4. Hallederiz mezhebi, geç otur sokak: “Dünyada sağlık olsun, geri kalan her şeyi hallederiz” mezhebinin başkentine hoş geldin. Acelen mi vardı, toplantıya mı yetişmen lazım, sen geç hele şöyle, bi şekil hallederiz. Misal; metro merdiveninde sol şeritte dikilen amcaya geçebilir miyim diye soran üniversiteli gence amcanın cevabı; “acelen ne evladım hepimiz aynı yere gidiyoruz.” (Kal gelen çocuk sessizce bekler.)

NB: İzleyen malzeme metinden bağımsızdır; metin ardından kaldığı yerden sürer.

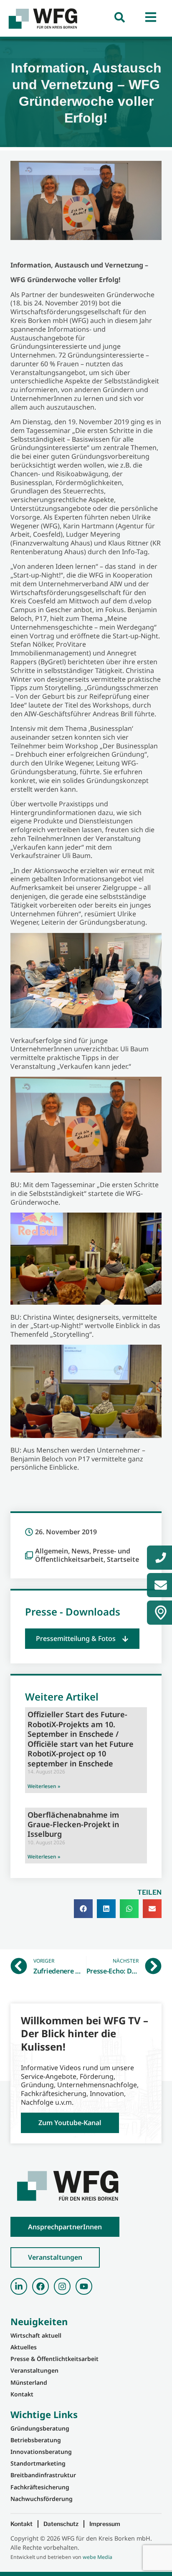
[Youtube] (84, 2286)
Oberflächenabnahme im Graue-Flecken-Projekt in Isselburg (73, 1824)
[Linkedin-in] (18, 2286)
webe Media (97, 2557)
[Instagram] (62, 2286)
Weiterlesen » (44, 1786)
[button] (82, 1638)
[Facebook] (40, 2286)
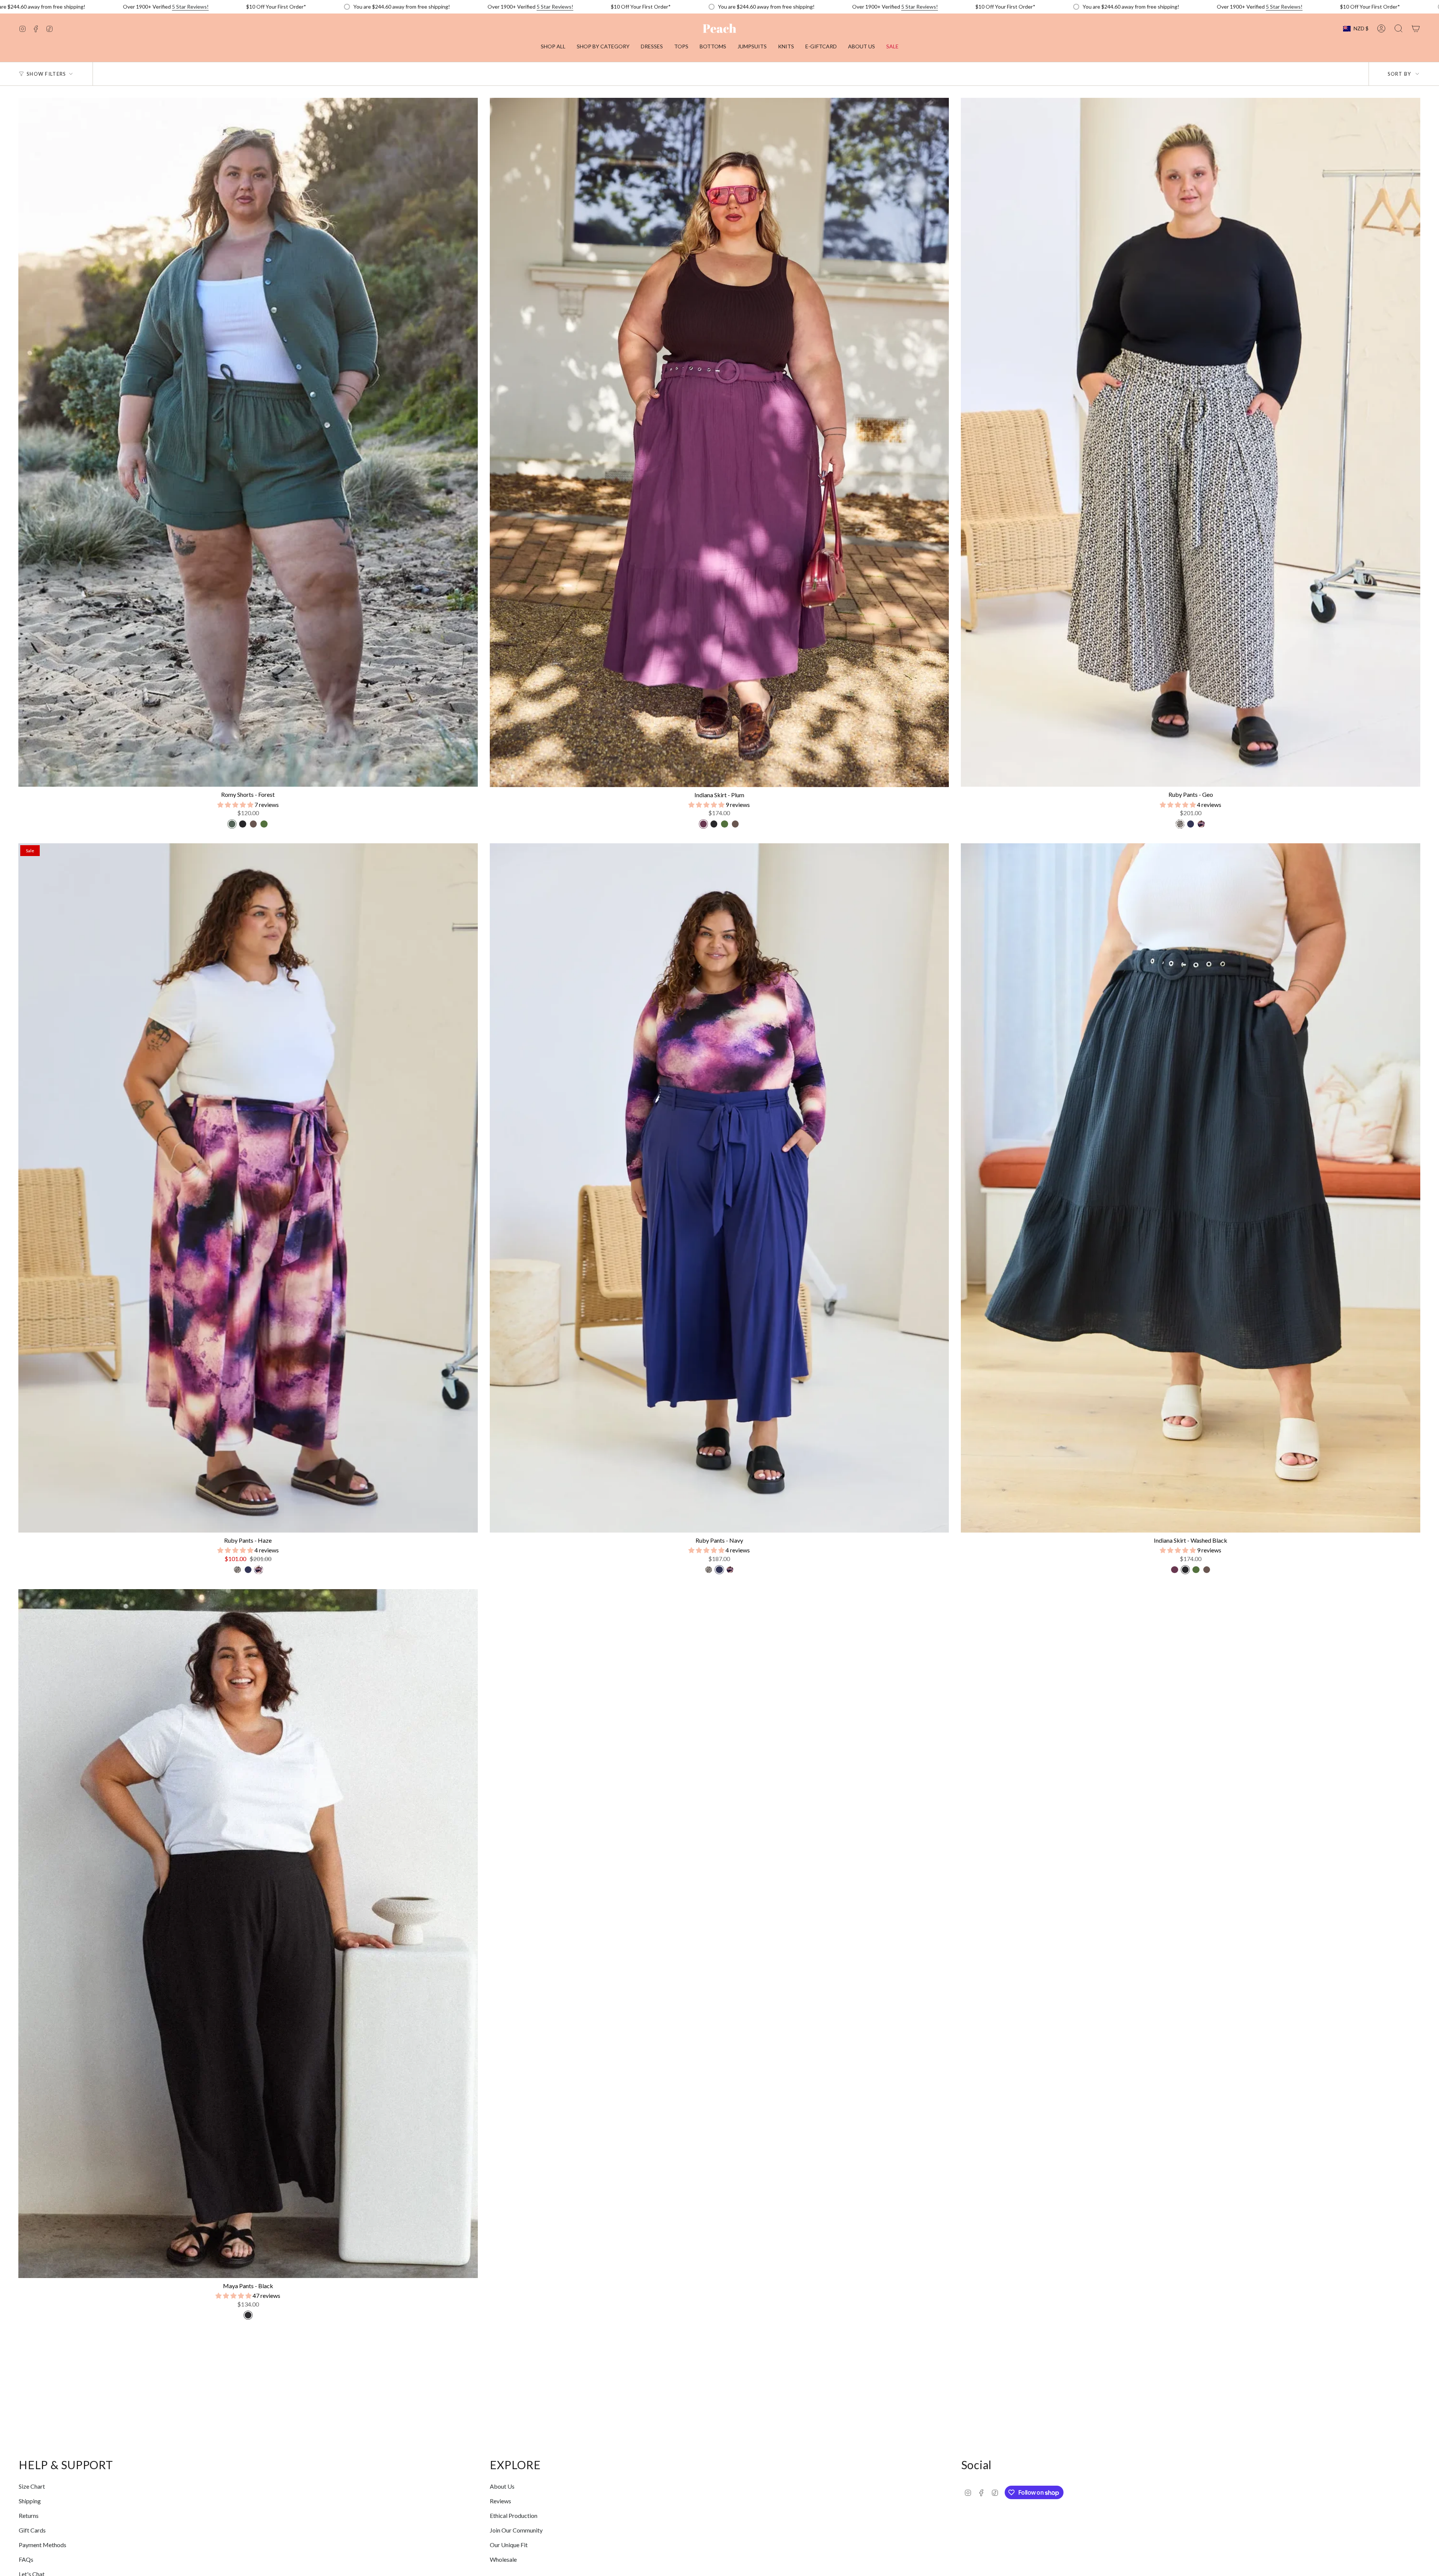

5. Cibes, İstanbul’da bir semt adıdır: Radika, şevketi bostan, arapsaçı, turpotu, cibez, İstanbul’da olsa olsa semt adı; Ege’de sofranın baş tacıdır. Otların adını bilmeyen, kavurmayan, çiğden zeytinyağı sarımsak gezdirilmiş mezeyle demlenmeyen adama kız vermezler Ege’de.
6. Hava kaldı diyorlarsa hava kalmıştır: Saat 7 gibi, güneşin yavaştan batmaya hazırlandığı vakittir o vakit. O deli esen meltem durur, hiç yokmuş da saçını başını darmadağın etmemiş gibi bir anda hava lokuma çalar. Nooldu da kaldı o hava, kimse bilmez.
7. Parayı Lidya’lılar bulmasaydı, Egeliler hiiiç uğraşmazdı: Şimdi benim anlamadığım, bu parayı bulan, başımıza türlü türlü iş açan Lidyalıların da ana yurdu Ege! Hayır bunlar bizim atalarımızsa, o devirde gözümüzü bürüyen para hırsı ne ara söndü, ben onun peşindeyim.
8. Atlan ineğnen, kazlan çomağnan: Yani diyor ki, atla inekle, kazla çomarla; biz epeydir bir arada yaşıyoruz, geçinip gidiyoruz. Evlerimizin 3 karış bahçesinde Sarıkız’ı görünce şaşırıp gözüne gözüne tutmayın gameranızı.
9. Egeli yol tarif etmez, götürüp teslim eder: Geçen haziran, Ortaca’da bir esnaf lokantası arıyoruz, yol kenarında mobiletini park etmiş amcaya sorduk. Önce bir tarif edeyim dedi, sonra belli üşendi; demir atının terkisine atladığı gibi o önde biz arkada, lokantaya kadar bıraktı. Bir de tembih etti; “Osmaaan gençler buranın yabancısı, yimeğin eyi yerinden ver; kazıklayı kazıklayı durma.” Her yaz, saygıyla anıyoruz kendisini.
10. En taze balıklar burada bulunupduru: Mesele Ege değil aslında, mesele memleket meselesi. Accık rahat oluversek, accık koyu koyuversek; bütün işlerimiz çözülcek emmee; o hırs yok mu o hırs! Köyceğiz’de salaş bir balıkçının vitrininde, kağıt üzeri keçeli kalemle yazdığı gibi; “en taze balıklar burada bulunupduru.” Yani balığın en tazesi, toprağın en verimlisi, insanın en güzeli, havanın en lokumu, coğrafyanın en şahanesi bu ülkede ama para hırsımızın kurbanı; doğanın katili, betonun yılmaz savunucusu olup çıktık nicedir. Bunları gördükçe “Allahını seven üzerime Ege atsın diye haykırasımız geliyor. Meselenin özeti bu!